Items from a dataset:
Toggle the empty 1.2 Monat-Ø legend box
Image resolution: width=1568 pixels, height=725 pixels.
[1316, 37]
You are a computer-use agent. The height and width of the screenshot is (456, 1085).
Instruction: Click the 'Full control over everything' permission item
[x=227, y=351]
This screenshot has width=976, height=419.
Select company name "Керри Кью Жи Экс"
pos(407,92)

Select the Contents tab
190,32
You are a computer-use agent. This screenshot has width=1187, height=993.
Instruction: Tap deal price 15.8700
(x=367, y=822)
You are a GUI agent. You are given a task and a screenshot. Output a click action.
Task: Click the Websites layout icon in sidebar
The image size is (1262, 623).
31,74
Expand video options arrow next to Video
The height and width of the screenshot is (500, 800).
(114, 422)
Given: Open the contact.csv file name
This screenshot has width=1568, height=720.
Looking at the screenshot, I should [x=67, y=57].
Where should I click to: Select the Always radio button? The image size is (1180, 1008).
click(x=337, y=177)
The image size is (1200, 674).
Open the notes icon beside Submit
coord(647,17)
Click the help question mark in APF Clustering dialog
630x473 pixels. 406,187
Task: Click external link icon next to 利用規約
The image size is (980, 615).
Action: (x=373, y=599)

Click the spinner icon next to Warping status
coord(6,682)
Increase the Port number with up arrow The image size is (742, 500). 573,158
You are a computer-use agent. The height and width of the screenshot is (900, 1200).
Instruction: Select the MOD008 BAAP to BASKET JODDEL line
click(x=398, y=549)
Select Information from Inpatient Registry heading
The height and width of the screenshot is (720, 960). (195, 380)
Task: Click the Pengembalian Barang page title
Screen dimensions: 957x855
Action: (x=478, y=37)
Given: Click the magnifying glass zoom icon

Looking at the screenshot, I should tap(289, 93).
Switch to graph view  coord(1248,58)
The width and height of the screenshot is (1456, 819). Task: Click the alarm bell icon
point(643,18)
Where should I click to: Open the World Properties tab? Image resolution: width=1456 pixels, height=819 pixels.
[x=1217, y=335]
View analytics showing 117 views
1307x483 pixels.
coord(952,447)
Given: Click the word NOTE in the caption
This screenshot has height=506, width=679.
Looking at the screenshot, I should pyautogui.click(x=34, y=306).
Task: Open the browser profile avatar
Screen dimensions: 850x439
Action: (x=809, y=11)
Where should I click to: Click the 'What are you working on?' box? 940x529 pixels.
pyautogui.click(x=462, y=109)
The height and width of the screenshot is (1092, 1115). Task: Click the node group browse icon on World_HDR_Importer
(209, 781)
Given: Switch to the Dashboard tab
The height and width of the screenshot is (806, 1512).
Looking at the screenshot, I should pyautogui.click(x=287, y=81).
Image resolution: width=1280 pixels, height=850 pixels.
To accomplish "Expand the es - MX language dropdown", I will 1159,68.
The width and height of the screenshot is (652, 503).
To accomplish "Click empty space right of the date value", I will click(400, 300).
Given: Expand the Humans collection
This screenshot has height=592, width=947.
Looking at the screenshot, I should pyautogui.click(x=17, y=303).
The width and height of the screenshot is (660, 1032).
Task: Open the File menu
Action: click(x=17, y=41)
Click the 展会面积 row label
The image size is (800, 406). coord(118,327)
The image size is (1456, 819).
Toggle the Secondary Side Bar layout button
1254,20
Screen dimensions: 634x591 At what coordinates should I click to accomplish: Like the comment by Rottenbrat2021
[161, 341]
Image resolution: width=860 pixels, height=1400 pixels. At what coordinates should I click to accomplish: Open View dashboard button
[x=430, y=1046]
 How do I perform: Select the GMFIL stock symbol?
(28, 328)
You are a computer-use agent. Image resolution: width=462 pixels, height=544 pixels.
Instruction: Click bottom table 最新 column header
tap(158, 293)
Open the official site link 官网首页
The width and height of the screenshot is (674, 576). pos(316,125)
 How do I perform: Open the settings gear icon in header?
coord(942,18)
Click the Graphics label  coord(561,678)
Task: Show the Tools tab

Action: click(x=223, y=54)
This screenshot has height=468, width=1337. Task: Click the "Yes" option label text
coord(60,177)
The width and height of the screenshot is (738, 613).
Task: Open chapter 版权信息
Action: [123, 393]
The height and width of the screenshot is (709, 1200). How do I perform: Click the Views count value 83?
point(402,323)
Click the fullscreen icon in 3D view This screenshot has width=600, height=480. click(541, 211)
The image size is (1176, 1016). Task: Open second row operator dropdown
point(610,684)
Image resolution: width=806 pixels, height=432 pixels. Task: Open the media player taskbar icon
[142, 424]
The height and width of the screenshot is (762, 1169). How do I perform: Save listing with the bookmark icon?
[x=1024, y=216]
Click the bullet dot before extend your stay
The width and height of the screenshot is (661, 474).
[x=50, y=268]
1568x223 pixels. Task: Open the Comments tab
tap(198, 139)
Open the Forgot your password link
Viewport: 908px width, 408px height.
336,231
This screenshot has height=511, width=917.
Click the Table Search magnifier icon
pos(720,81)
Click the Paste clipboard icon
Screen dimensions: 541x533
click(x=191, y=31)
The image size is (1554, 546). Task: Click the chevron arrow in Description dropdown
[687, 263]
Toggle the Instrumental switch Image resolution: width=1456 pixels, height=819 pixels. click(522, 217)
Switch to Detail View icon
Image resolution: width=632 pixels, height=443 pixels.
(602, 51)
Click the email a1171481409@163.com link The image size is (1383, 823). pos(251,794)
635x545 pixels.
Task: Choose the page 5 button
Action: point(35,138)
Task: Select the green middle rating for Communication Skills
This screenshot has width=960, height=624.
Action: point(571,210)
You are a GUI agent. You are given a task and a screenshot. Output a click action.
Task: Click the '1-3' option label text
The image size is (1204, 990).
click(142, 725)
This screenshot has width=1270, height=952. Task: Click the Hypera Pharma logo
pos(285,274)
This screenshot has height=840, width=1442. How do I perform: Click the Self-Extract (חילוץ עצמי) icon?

• _SET PROBLEM_: Rewrite all of the lines above as a numbered list, leaving out the blank ones.

• _SOLUTION TO THE PROBLEM_:
1. Toggle the empty 1.2 Monat-Ø legend box
2. Image resolution: width=1568 pixels, height=725 pixels.
3. [1316, 37]
4. You are a computer-use agent. The height and width of the screenshot is (456, 1085).
5. Instruction: Click the 'Full control over everything' permission item
6. [x=227, y=351]
7. This screenshot has width=976, height=419.
8. Select company name "Керри Кью Жи Экс"
9. pos(407,92)
10. Select the Contents tab
11. 190,32
12. You are a computer-use agent. This screenshot has width=1187, height=993.
13. Instruction: Tap deal price 15.8700
14. (x=367, y=822)
15. You are a GUI agent. You are given a task and a screenshot. Output a click action.
16. Task: Click the Websites layout icon in sidebar
17. The image size is (1262, 623).
18. 31,74
19. Expand video options arrow next to Video
20. The height and width of the screenshot is (500, 800).
21. (114, 422)
22. Given: Open the contact.csv file name
23. This screenshot has width=1568, height=720.
24. Looking at the screenshot, I should [x=67, y=57].
25. Where should I click to: Select the Always radio button? The image size is (1180, 1008).
26. click(x=337, y=177)
27. The image size is (1200, 674).
28. Open the notes icon beside Submit
29. coord(647,17)
30. Click the help question mark in APF Clustering dialog
31. 630x473 pixels. 406,187
32. Task: Click external link icon next to 利用規約
33. The image size is (980, 615).
34. Action: (x=373, y=599)
35. Click the spinner icon next to Warping status
36. coord(6,682)
37. Increase the Port number with up arrow The image size is (742, 500). 573,158
38. You are a computer-use agent. The height and width of the screenshot is (900, 1200).
39. Instruction: Select the MOD008 BAAP to BASKET JODDEL line
40. click(x=398, y=549)
41. Select Information from Inpatient Registry heading
42. The height and width of the screenshot is (720, 960). (195, 380)
43. Task: Click the Pengembalian Barang page title
44. Screen dimensions: 957x855
45. Action: (x=478, y=37)
46. Given: Click the magnifying glass zoom icon
47. Looking at the screenshot, I should tap(289, 93).
48. Switch to graph view  coord(1248,58)
49. The width and height of the screenshot is (1456, 819). Task: Click the alarm bell icon
50. point(643,18)
51. Where should I click to: Open the World Properties tab? Image resolution: width=1456 pixels, height=819 pixels.
52. [x=1217, y=335]
53. View analytics showing 117 views
54. 1307x483 pixels.
55. coord(952,447)
56. Given: Click the word NOTE in the caption
57. This screenshot has height=506, width=679.
58. Looking at the screenshot, I should pyautogui.click(x=34, y=306).
59. Task: Open the browser profile avatar
60. Screen dimensions: 850x439
61. Action: (x=809, y=11)
62. Where should I click to: Click the 'What are you working on?' box? 940x529 pixels.
63. pyautogui.click(x=462, y=109)
64. The height and width of the screenshot is (1092, 1115). Task: Click the node group browse icon on World_HDR_Importer
65. (209, 781)
66. Given: Switch to the Dashboard tab
67. The height and width of the screenshot is (806, 1512).
68. Looking at the screenshot, I should pyautogui.click(x=287, y=81).
69. Image resolution: width=1280 pixels, height=850 pixels.
70. To accomplish "Expand the es - MX language dropdown", I will 1159,68.
71. The width and height of the screenshot is (652, 503).
72. To accomplish "Click empty space right of the date value", I will click(400, 300).
73. Given: Expand the Humans collection
74. This screenshot has height=592, width=947.
75. Looking at the screenshot, I should pyautogui.click(x=17, y=303).
76. The width and height of the screenshot is (660, 1032).
77. Task: Open the File menu
78. Action: click(x=17, y=41)
79. Click the 展会面积 row label
80. The image size is (800, 406). coord(118,327)
81. The image size is (1456, 819).
82. Toggle the Secondary Side Bar layout button
83. 1254,20
84. Screen dimensions: 634x591 At what coordinates should I click to accomplish: Like the comment by Rottenbrat2021
85. [161, 341]
86. Image resolution: width=860 pixels, height=1400 pixels. At what coordinates should I click to accomplish: Open View dashboard button
87. [x=430, y=1046]
88.  How do I perform: Select the GMFIL stock symbol?
89. (28, 328)
90. You are a computer-use agent. Image resolution: width=462 pixels, height=544 pixels.
91. Instruction: Click bottom table 最新 column header
92. tap(158, 293)
93. Open the official site link 官网首页
94. The width and height of the screenshot is (674, 576). pos(316,125)
95.  How do I perform: Open the settings gear icon in header?
96. coord(942,18)
97. Click the Graphics label  coord(561,678)
98. Task: Show the Tools tab
99. Action: click(x=223, y=54)
100. This screenshot has height=468, width=1337. Task: Click the "Yes" option label text
101. coord(60,177)
102. The width and height of the screenshot is (738, 613).
103. Task: Open chapter 版权信息
104. Action: [123, 393]
105. The height and width of the screenshot is (709, 1200). How do I perform: Click the Views count value 83?
106. point(402,323)
107. Click the fullscreen icon in 3D view This screenshot has width=600, height=480. click(541, 211)
108. The image size is (1176, 1016). Task: Open second row operator dropdown
109. point(610,684)
110. Image resolution: width=806 pixels, height=432 pixels. Task: Open the media player taskbar icon
111. [142, 424]
112. The height and width of the screenshot is (762, 1169). How do I perform: Save listing with the bookmark icon?
113. [x=1024, y=216]
114. Click the bullet dot before extend your stay
115. The width and height of the screenshot is (661, 474).
116. [x=50, y=268]
117. 1568x223 pixels. Task: Open the Comments tab
118. tap(198, 139)
119. Open the Forgot your password link
120. Viewport: 908px width, 408px height.
121. 336,231
122. This screenshot has height=511, width=917.
123. Click the Table Search magnifier icon
124. pos(720,81)
125. Click the Paste clipboard icon
126. Screen dimensions: 541x533
127. click(x=191, y=31)
128. The image size is (1554, 546). Task: Click the chevron arrow in Description dropdown
129. [687, 263]
130. Toggle the Instrumental switch Image resolution: width=1456 pixels, height=819 pixels. click(522, 217)
131. Switch to Detail View icon
132. Image resolution: width=632 pixels, height=443 pixels.
133. (602, 51)
134. Click the email a1171481409@163.com link The image size is (1383, 823). pos(251,794)
135. 635x545 pixels.
136. Task: Choose the page 5 button
137. Action: point(35,138)
138. Task: Select the green middle rating for Communication Skills
139. This screenshot has width=960, height=624.
140. Action: point(571,210)
141. You are a GUI agent. You are given a task and a screenshot. Output a click action.
142. Task: Click the '1-3' option label text
143. The image size is (1204, 990).
144. click(142, 725)
145. This screenshot has width=1270, height=952. Task: Click the Hypera Pharma logo
146. pos(285,274)
147. This screenshot has height=840, width=1442. How do I perform: Click the Self-Extract (חילוץ עצמי) icon?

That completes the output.